● INPUT
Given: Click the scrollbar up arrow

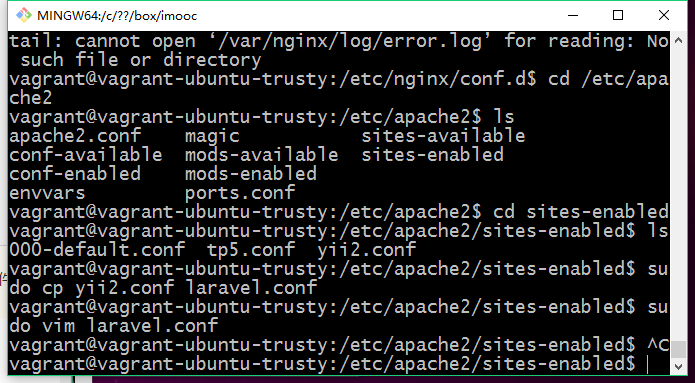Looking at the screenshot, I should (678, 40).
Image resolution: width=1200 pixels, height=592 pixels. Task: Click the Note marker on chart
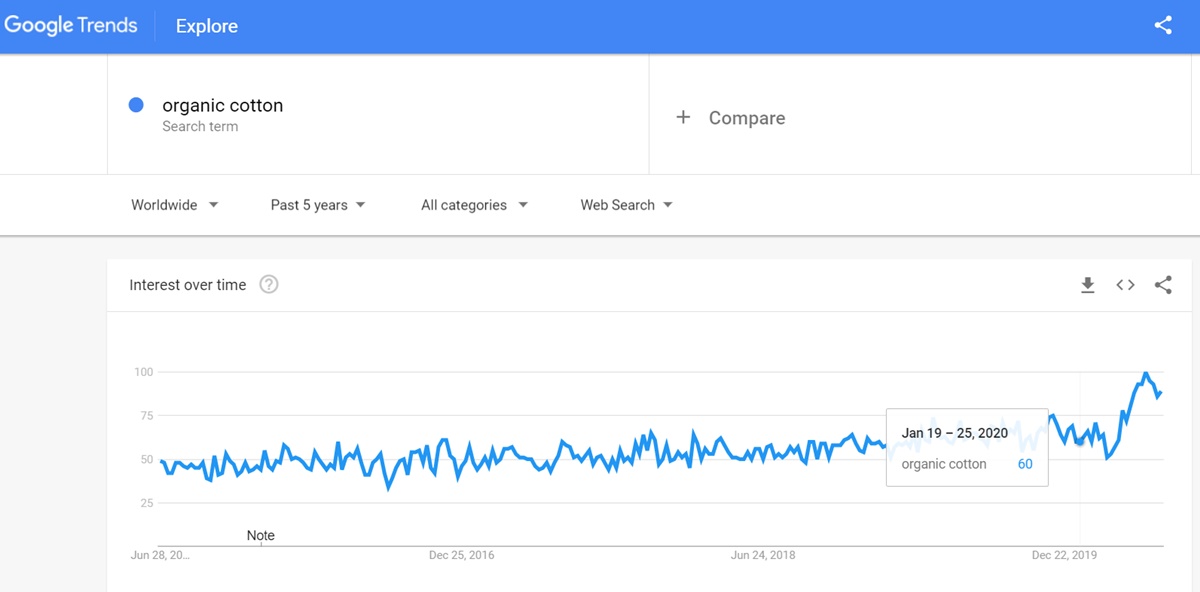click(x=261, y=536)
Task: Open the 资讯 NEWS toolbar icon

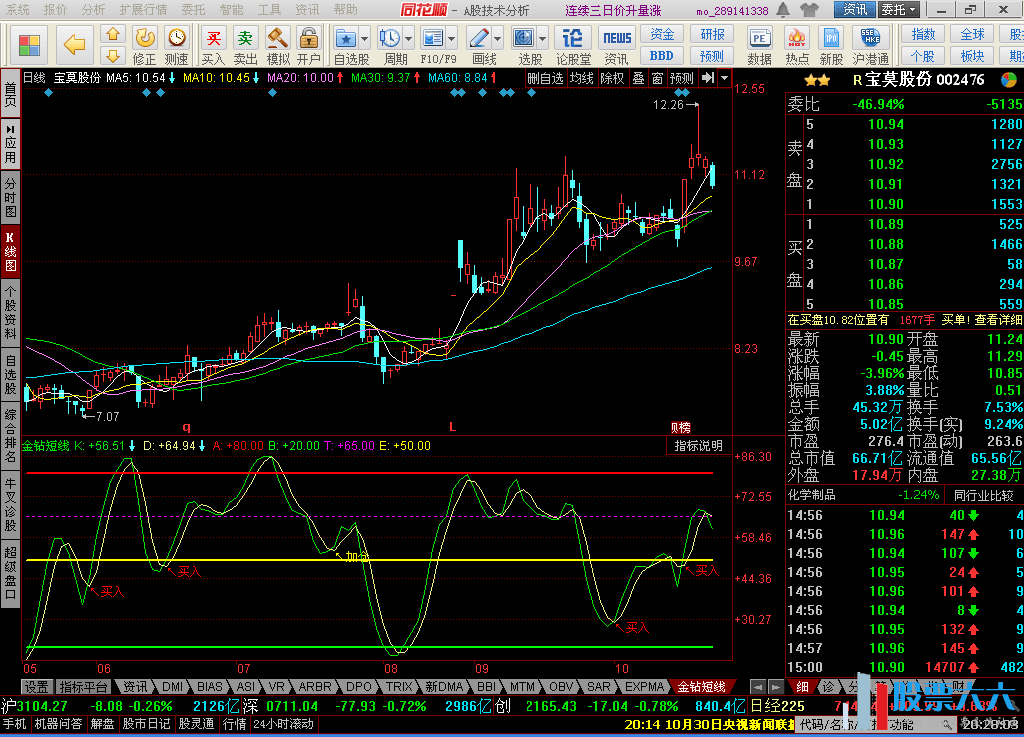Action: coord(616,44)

● TASK BRIEF
Each line of the listing is to be retyped exactly, and its pictures are to be dropped.

● ANSWER
Given: Click the scrollbar up arrow

Looking at the screenshot, I should (678, 40).
Image resolution: width=1200 pixels, height=592 pixels. Task: Click the Note marker on chart
click(x=261, y=536)
Task: Open the 资讯 NEWS toolbar icon

Action: coord(616,44)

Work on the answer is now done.